== Segment start ==

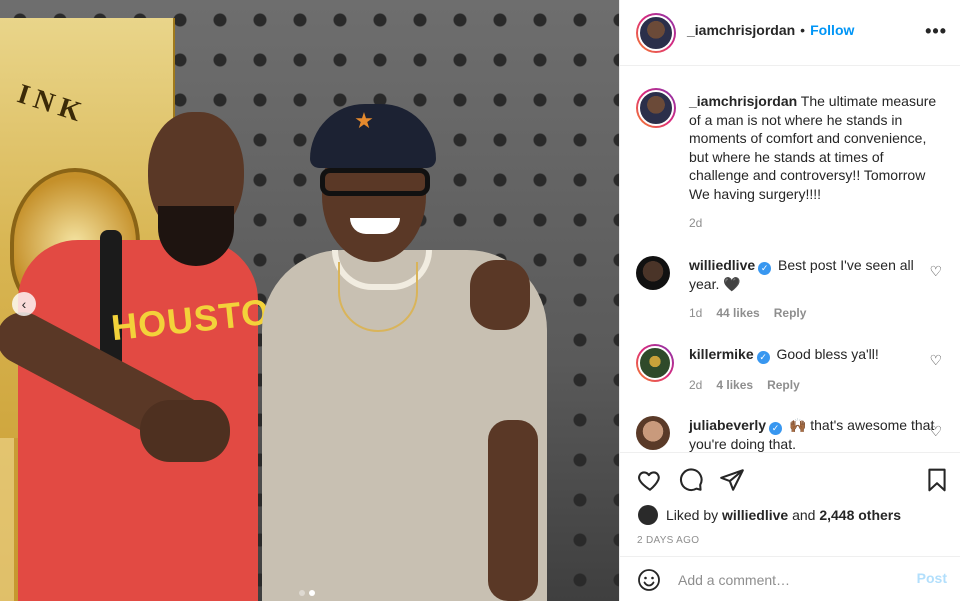 This screenshot has width=960, height=601. I want to click on carousel-dots, so click(307, 593).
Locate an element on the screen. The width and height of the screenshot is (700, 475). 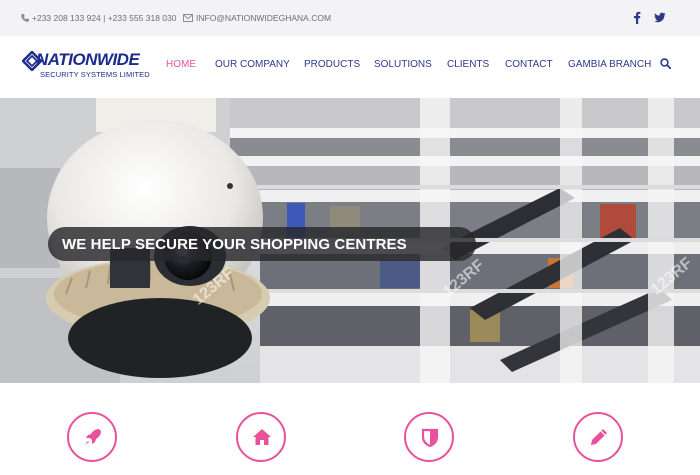
mail-icon is located at coordinates (188, 18).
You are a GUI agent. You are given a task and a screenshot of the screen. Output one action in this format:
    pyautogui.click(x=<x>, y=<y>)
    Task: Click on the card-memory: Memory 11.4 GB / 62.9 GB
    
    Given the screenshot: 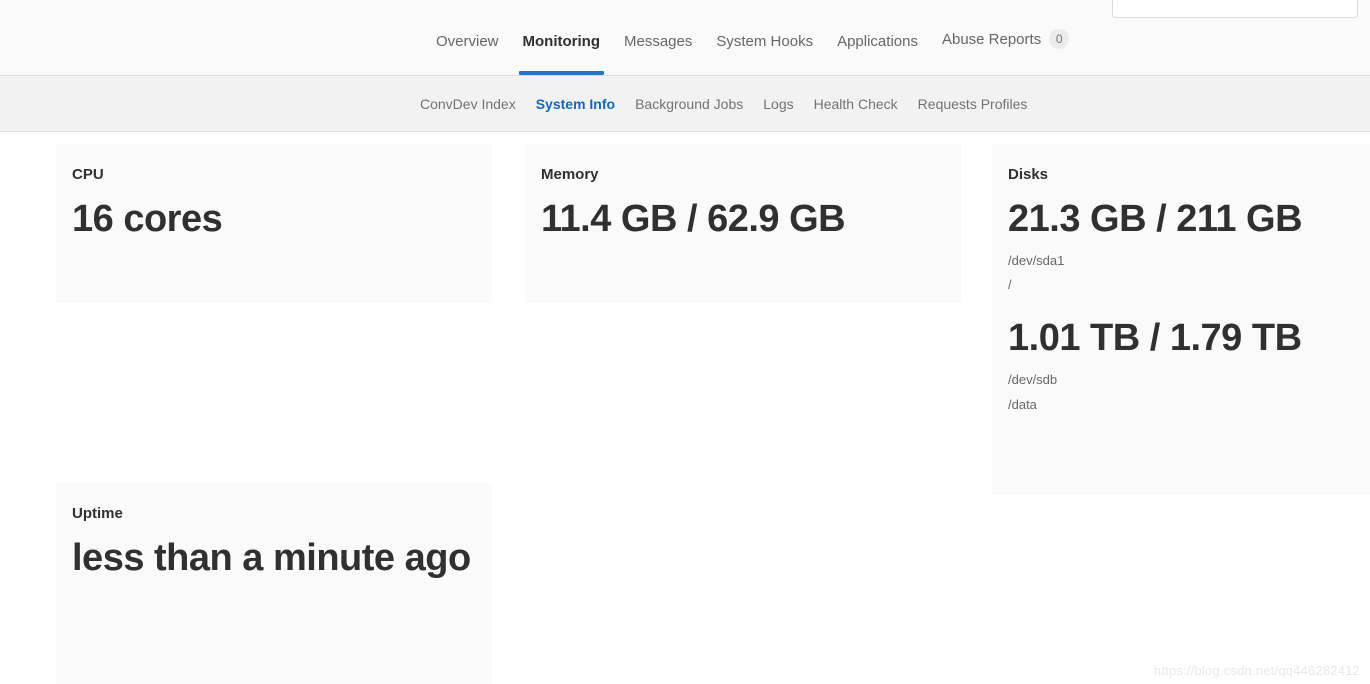 What is the action you would take?
    pyautogui.click(x=743, y=224)
    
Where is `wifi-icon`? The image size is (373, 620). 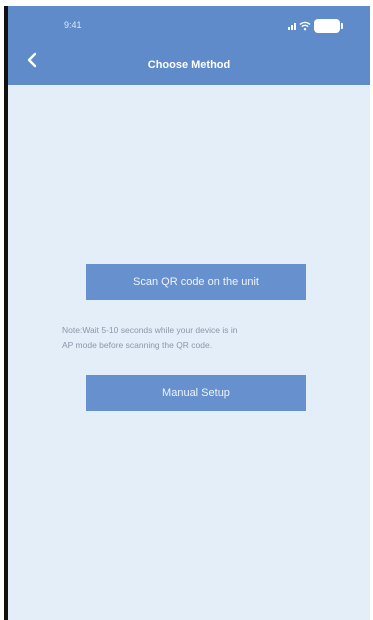 wifi-icon is located at coordinates (305, 26).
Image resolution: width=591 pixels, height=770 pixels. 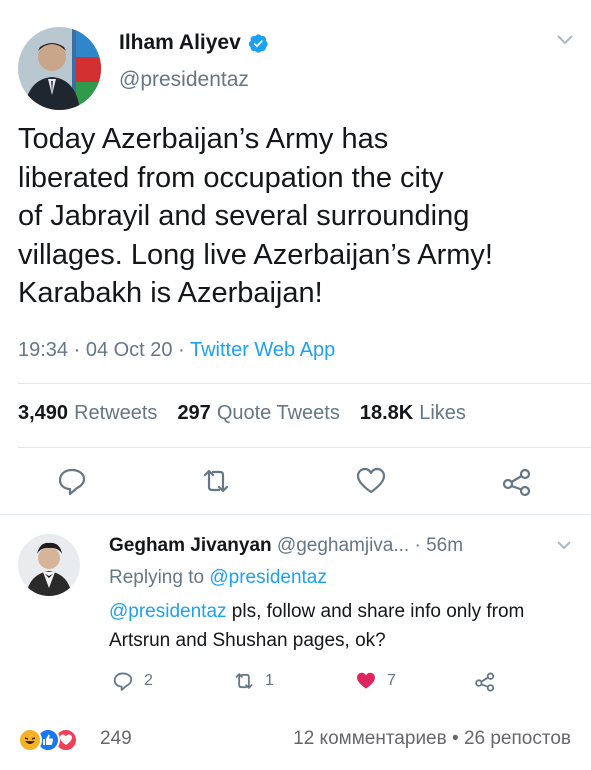 I want to click on avatar, so click(x=60, y=68).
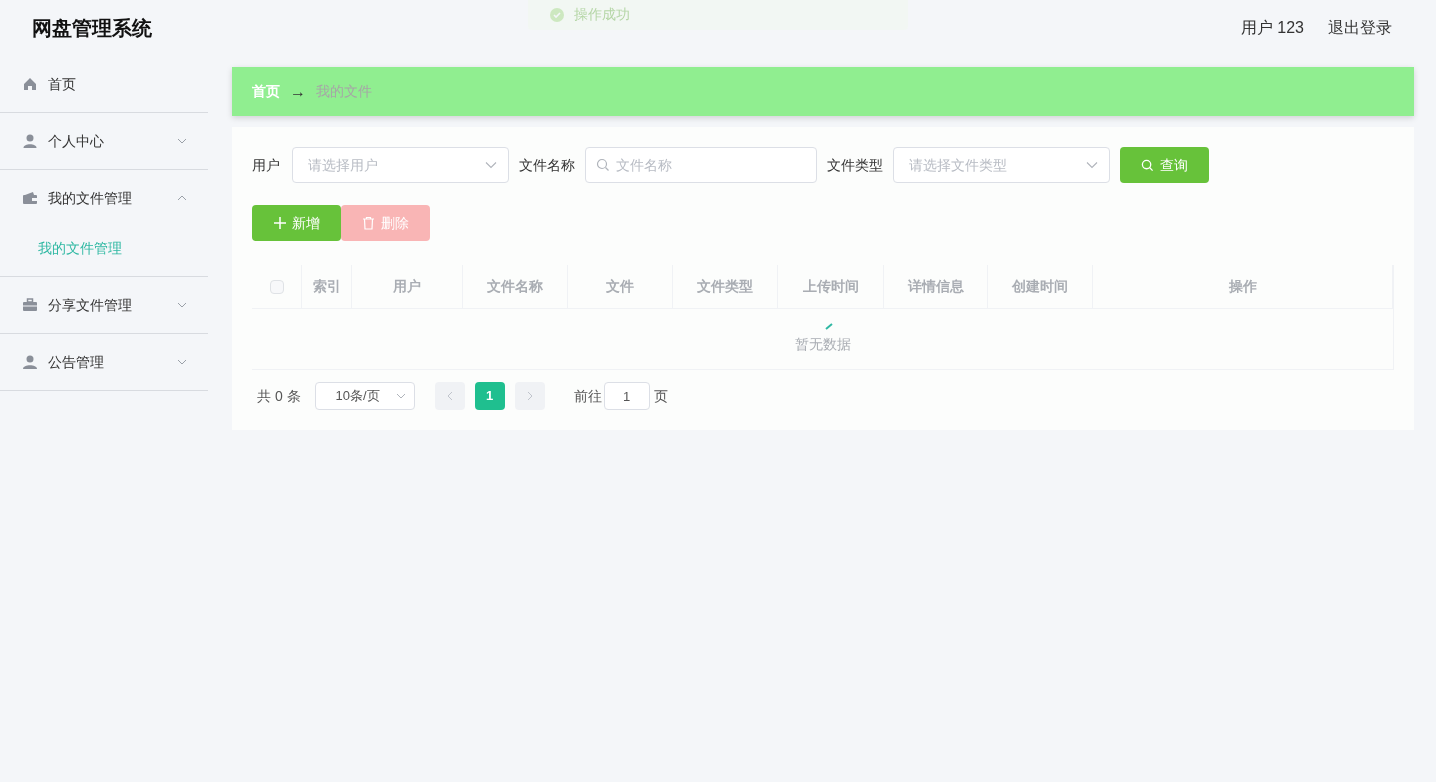 This screenshot has height=782, width=1436. Describe the element at coordinates (588, 396) in the screenshot. I see `goto-label: 前往` at that location.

== Segment end ==

◆ **What you need to do**:
Quote the material word for word, starting at the line that contains "Locate an element" and ending at the line that contains "mail-icon is located", and leave the pictures out of your answer.

◆ **Solution to this problem**:
Locate an element on the screen. The width and height of the screenshot is (700, 475). 
mail-icon is located at coordinates (188, 18).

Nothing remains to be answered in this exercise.